ASSIGNMENT:
Given the entries below, copy each of them out exactly.

TASK DATA:

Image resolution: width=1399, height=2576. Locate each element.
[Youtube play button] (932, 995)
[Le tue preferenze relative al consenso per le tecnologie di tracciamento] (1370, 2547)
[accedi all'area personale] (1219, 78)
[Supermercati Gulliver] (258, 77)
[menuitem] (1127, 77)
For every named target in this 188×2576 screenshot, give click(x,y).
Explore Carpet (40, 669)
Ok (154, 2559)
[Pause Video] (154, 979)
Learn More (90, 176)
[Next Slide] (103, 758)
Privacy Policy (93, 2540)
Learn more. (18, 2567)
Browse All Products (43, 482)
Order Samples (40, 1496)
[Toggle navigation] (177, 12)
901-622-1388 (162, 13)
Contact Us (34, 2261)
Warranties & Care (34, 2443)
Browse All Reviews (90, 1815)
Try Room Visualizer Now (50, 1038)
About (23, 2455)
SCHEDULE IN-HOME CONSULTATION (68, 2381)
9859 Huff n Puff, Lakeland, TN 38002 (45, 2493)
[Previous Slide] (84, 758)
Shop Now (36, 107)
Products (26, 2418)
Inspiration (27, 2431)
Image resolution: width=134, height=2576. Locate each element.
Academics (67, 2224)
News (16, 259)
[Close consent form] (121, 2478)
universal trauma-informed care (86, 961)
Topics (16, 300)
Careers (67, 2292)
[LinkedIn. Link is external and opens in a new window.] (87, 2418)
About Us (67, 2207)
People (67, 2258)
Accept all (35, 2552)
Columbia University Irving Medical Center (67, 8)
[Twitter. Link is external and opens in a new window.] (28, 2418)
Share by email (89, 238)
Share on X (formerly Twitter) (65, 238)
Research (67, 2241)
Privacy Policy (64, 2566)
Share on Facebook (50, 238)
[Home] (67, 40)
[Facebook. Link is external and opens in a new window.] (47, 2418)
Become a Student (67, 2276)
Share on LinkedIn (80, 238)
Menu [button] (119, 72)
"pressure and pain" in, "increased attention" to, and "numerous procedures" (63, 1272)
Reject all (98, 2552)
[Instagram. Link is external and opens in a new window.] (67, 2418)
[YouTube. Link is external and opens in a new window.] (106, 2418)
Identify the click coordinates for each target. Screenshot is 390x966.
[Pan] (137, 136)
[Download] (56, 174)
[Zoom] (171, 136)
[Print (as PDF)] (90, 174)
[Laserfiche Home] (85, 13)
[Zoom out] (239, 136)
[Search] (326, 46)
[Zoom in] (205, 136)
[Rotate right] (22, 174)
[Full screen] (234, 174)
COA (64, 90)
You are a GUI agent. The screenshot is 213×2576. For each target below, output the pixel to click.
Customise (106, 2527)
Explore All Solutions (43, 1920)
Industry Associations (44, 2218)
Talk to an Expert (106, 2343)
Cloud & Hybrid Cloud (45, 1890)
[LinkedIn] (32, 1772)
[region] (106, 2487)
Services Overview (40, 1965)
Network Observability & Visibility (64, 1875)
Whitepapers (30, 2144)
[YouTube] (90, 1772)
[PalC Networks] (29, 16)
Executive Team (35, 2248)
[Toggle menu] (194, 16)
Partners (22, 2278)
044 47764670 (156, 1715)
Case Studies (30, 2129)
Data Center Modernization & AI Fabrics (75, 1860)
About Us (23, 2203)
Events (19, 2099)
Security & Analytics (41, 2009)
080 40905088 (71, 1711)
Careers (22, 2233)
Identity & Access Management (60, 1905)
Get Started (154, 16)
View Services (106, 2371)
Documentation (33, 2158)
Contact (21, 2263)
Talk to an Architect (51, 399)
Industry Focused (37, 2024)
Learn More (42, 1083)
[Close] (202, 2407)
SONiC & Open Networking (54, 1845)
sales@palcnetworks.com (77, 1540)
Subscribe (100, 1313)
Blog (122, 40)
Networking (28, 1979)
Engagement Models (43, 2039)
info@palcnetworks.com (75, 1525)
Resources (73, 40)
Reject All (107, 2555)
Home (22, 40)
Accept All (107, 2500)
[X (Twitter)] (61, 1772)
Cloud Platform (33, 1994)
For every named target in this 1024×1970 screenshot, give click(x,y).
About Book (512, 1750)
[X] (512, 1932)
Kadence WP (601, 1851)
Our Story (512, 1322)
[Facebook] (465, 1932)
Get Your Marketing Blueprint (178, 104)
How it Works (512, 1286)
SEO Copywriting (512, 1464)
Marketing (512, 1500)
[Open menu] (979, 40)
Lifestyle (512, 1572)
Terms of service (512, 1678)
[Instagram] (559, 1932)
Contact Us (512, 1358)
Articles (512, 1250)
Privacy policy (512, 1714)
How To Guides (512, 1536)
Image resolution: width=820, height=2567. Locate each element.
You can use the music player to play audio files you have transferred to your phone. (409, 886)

YOUR RESPONSE:
Image resolution: width=1399, height=2576. Locate each element.
[Youtube play button] (932, 995)
[Le tue preferenze relative al consenso per le tecnologie di tracciamento] (1370, 2547)
[accedi all'area personale] (1219, 78)
[Supermercati Gulliver] (258, 77)
[menuitem] (1127, 77)
For every named target in this 188×2576 screenshot, give click(x,y).
Explore Carpet (40, 669)
Ok (154, 2559)
[Pause Video] (154, 979)
Learn More (90, 176)
[Next Slide] (103, 758)
Privacy Policy (93, 2540)
Learn more. (18, 2567)
Browse All Products (43, 482)
Order Samples (40, 1496)
[Toggle navigation] (177, 12)
901-622-1388 (162, 13)
Contact Us (34, 2261)
Warranties & Care (34, 2443)
Browse All Reviews (90, 1815)
Try Room Visualizer Now (50, 1038)
About (23, 2455)
SCHEDULE IN-HOME CONSULTATION (68, 2381)
9859 Huff n Puff, Lakeland, TN 38002 (45, 2493)
[Previous Slide] (84, 758)
Shop Now (36, 107)
Products (26, 2418)
Inspiration (27, 2431)
Image resolution: width=134, height=2576. Locate each element.
Academics (67, 2224)
News (16, 259)
[Close consent form] (121, 2478)
universal trauma-informed care (86, 961)
Topics (16, 300)
Careers (67, 2292)
[LinkedIn. Link is external and opens in a new window.] (87, 2418)
About Us (67, 2207)
People (67, 2258)
Accept all (35, 2552)
Columbia University Irving Medical Center (67, 8)
[Twitter. Link is external and opens in a new window.] (28, 2418)
Share by email (89, 238)
Share on X (formerly Twitter) (65, 238)
Research (67, 2241)
Privacy Policy (64, 2566)
Share on Facebook (50, 238)
[Home] (67, 40)
[Facebook. Link is external and opens in a new window.] (47, 2418)
Become a Student (67, 2276)
Share on LinkedIn (80, 238)
Menu [button] (119, 72)
"pressure and pain" in, "increased attention" to, and "numerous procedures" (63, 1272)
Reject all (98, 2552)
[Instagram. Link is external and opens in a new window.] (67, 2418)
[YouTube. Link is external and opens in a new window.] (106, 2418)
Identify the click coordinates for each target. Screenshot is 390x966.
[Pan] (137, 136)
[Download] (56, 174)
[Zoom] (171, 136)
[Print (as PDF)] (90, 174)
[Laserfiche Home] (85, 13)
[Zoom out] (239, 136)
[Search] (326, 46)
[Zoom in] (205, 136)
[Rotate right] (22, 174)
[Full screen] (234, 174)
COA (64, 90)
You are a GUI agent. The screenshot is 213×2576. For each target below, output the pixel to click.
Customise (106, 2527)
Explore All Solutions (43, 1920)
Industry Associations (44, 2218)
Talk to an Expert (106, 2343)
Cloud & Hybrid Cloud (45, 1890)
[LinkedIn] (32, 1772)
[region] (106, 2487)
Services Overview (40, 1965)
Network Observability & Visibility (64, 1875)
Whitepapers (30, 2144)
[YouTube] (90, 1772)
[PalC Networks] (29, 16)
Executive Team (35, 2248)
[Toggle menu] (194, 16)
Partners (22, 2278)
044 47764670 (156, 1715)
Case Studies (30, 2129)
Data Center Modernization & AI Fabrics (75, 1860)
About Us (23, 2203)
Events (19, 2099)
Security & Analytics (41, 2009)
080 40905088 (71, 1711)
Careers (22, 2233)
Identity & Access Management (60, 1905)
Get Started (154, 16)
View Services (106, 2371)
Documentation (33, 2158)
Contact (21, 2263)
Talk to an Architect (51, 399)
Industry Focused (37, 2024)
Learn More (42, 1083)
[Close] (202, 2407)
SONiC & Open Networking (54, 1845)
sales@palcnetworks.com (77, 1540)
Subscribe (100, 1313)
Blog (122, 40)
Networking (28, 1979)
Engagement Models (43, 2039)
info@palcnetworks.com (75, 1525)
Resources (73, 40)
Reject All (107, 2555)
Home (22, 40)
Accept All (107, 2500)
[X (Twitter)] (61, 1772)
Cloud Platform (33, 1994)
For every named target in this 1024×1970 screenshot, give click(x,y).
About Book (512, 1750)
[X] (512, 1932)
Kadence WP (601, 1851)
Our Story (512, 1322)
[Facebook] (465, 1932)
Get Your Marketing Blueprint (178, 104)
How it Works (512, 1286)
SEO Copywriting (512, 1464)
Marketing (512, 1500)
[Open menu] (979, 40)
Lifestyle (512, 1572)
Terms of service (512, 1678)
[Instagram] (559, 1932)
Contact Us (512, 1358)
Articles (512, 1250)
Privacy policy (512, 1714)
How To Guides (512, 1536)
Image resolution: width=820, height=2567. Locate each element.
You can use the music player to play audio files you have transferred to your phone. (409, 886)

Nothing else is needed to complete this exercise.